Picoplatina: + 2,5 meses de vida


Pacientes que não respondem mais às terapias hormonais são tratados de formas diferentes, mas a mais comum é docetaxel, juntamente com prednisona. Pacientes que seguem esse tratamento obtêm resultados, ainda que modestos. Primeiro, o PSA baixa em 45% dos casos e, segundo, sobrevivem 18,9 meses – um ano e meio.
A picoplatina, fabricada pela empresa Poniard, é usada em muitos cânceres e agora está sendo testada nos cânceres da próstata. Se adicionada ao tratamento padrão (docetaxel mais prednisona) nesse nível avançadíssimo do câncer, ela produz resultados ligeiramente melhores.

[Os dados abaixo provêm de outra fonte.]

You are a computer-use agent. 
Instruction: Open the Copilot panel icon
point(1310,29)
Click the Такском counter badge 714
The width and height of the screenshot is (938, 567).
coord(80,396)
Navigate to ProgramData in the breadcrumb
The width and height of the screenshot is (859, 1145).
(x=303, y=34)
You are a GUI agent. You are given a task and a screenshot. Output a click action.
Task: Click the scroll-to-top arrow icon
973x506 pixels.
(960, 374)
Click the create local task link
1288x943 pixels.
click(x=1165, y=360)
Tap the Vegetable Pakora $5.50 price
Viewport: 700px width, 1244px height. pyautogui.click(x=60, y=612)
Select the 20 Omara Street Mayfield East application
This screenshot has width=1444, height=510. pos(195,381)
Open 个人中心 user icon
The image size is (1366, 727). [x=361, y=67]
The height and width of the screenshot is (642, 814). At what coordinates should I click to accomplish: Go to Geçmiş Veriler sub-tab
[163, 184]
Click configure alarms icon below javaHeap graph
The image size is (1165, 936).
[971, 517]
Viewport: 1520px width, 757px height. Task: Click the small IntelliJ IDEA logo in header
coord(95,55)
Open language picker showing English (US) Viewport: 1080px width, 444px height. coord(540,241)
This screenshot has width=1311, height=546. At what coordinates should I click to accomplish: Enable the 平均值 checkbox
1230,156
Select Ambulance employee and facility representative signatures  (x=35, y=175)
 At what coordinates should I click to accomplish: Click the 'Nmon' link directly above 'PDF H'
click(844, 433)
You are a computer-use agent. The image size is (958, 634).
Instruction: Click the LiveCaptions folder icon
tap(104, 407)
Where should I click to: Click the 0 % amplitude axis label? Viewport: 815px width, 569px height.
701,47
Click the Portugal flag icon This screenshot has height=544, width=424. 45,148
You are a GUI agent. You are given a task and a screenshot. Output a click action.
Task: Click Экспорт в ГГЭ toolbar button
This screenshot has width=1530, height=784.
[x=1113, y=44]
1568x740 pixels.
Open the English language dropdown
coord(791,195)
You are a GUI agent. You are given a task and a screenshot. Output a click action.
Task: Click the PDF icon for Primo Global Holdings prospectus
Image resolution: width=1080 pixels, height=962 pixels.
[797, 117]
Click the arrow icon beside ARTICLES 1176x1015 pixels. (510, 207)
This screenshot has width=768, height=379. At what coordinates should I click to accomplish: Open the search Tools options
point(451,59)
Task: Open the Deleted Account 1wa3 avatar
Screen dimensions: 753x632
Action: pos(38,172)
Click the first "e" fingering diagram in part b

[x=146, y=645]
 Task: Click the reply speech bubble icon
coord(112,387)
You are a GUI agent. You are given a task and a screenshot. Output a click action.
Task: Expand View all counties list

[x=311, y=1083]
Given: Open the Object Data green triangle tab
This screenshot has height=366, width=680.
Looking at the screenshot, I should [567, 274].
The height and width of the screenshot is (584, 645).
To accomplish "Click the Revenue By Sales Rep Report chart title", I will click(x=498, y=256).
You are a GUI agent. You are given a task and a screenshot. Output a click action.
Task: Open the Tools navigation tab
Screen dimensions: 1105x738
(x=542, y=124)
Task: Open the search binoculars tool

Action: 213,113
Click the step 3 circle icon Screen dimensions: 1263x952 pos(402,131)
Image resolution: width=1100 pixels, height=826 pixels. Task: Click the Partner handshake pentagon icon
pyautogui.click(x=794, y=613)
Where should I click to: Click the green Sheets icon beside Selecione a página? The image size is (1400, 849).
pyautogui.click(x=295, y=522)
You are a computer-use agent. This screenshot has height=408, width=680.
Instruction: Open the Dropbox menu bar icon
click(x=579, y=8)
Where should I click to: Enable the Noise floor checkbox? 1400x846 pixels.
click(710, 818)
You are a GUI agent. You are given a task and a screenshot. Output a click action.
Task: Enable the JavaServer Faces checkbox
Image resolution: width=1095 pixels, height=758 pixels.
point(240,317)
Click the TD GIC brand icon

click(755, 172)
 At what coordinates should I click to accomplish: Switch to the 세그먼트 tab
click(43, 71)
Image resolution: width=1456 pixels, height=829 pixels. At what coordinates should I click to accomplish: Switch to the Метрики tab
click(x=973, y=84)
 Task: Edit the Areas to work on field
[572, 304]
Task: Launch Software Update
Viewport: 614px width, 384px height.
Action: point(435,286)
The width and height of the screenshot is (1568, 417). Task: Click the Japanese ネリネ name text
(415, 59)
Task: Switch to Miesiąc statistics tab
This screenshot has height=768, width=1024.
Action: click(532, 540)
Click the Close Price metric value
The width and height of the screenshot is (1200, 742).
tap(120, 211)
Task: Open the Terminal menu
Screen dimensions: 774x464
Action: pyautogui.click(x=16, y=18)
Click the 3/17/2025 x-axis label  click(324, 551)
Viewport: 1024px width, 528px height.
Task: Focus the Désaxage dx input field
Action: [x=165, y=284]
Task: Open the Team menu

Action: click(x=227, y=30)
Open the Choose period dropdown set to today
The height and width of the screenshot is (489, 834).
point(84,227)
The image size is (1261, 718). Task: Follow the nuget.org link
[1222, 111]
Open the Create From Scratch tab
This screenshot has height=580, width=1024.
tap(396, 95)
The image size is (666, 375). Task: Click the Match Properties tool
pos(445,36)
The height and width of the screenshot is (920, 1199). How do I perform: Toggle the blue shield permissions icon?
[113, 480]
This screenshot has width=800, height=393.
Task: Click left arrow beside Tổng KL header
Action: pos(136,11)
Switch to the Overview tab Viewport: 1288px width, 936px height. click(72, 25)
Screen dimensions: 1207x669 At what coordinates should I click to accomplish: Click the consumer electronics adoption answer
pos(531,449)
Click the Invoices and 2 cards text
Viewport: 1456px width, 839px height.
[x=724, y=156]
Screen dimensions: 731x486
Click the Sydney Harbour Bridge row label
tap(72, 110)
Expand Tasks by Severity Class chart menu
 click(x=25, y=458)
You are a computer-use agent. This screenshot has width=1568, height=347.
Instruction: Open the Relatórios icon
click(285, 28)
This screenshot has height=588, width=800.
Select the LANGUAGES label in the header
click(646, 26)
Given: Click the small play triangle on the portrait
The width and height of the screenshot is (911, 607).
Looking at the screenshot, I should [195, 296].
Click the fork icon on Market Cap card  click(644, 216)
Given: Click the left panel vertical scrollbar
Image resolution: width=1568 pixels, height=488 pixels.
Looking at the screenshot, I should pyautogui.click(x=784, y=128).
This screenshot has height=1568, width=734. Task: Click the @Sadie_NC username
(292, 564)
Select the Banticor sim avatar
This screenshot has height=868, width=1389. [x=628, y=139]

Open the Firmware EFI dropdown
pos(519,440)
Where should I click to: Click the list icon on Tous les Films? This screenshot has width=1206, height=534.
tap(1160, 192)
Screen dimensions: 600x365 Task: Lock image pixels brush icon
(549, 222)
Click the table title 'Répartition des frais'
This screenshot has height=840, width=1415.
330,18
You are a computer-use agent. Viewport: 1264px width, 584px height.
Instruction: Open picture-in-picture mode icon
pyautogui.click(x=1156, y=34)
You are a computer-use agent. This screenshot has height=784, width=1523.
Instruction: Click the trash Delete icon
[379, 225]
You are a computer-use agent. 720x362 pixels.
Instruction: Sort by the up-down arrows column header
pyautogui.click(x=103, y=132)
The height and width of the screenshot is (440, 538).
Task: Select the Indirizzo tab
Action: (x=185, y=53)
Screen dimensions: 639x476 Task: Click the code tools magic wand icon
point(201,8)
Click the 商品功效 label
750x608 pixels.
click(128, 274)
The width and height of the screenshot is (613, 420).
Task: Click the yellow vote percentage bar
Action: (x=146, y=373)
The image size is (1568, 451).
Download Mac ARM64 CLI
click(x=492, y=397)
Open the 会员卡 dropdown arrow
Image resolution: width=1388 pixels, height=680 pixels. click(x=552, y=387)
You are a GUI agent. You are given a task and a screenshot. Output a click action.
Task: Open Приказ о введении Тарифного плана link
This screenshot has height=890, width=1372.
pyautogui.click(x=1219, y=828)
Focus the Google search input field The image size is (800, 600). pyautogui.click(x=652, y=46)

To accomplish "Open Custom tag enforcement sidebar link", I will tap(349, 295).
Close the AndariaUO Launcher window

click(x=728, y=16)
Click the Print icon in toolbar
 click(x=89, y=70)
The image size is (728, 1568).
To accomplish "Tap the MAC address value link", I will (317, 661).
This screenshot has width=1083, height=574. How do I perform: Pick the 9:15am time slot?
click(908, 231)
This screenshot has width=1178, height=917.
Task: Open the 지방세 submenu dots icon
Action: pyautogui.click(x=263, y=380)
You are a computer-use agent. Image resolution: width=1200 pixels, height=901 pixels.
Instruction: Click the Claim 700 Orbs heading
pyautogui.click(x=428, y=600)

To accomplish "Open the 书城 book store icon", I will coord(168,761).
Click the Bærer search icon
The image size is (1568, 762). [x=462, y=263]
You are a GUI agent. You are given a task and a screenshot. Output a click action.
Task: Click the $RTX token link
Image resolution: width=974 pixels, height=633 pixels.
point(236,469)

Uma pequena pesquisa (Fase II) com 32 pacientes com metástases e que não respondiam aos tratamentos hormonais, mostra que a percentagem que apresenta resposta no PSA aumenta para 75% e que há um ganho de dois meses e meio na sobrevivência, que passa a ser de 21,4 meses. O tempo durante o qual o PSA não progride passa a ser de 7,4 meses.

É mais uma esticada na vida. Pequena, menor do que em vários outros cânceres. Ainda estamos longe da cura e, desde a abiraterona, não temos um progresso digno de entusiasmo – na minha opinião.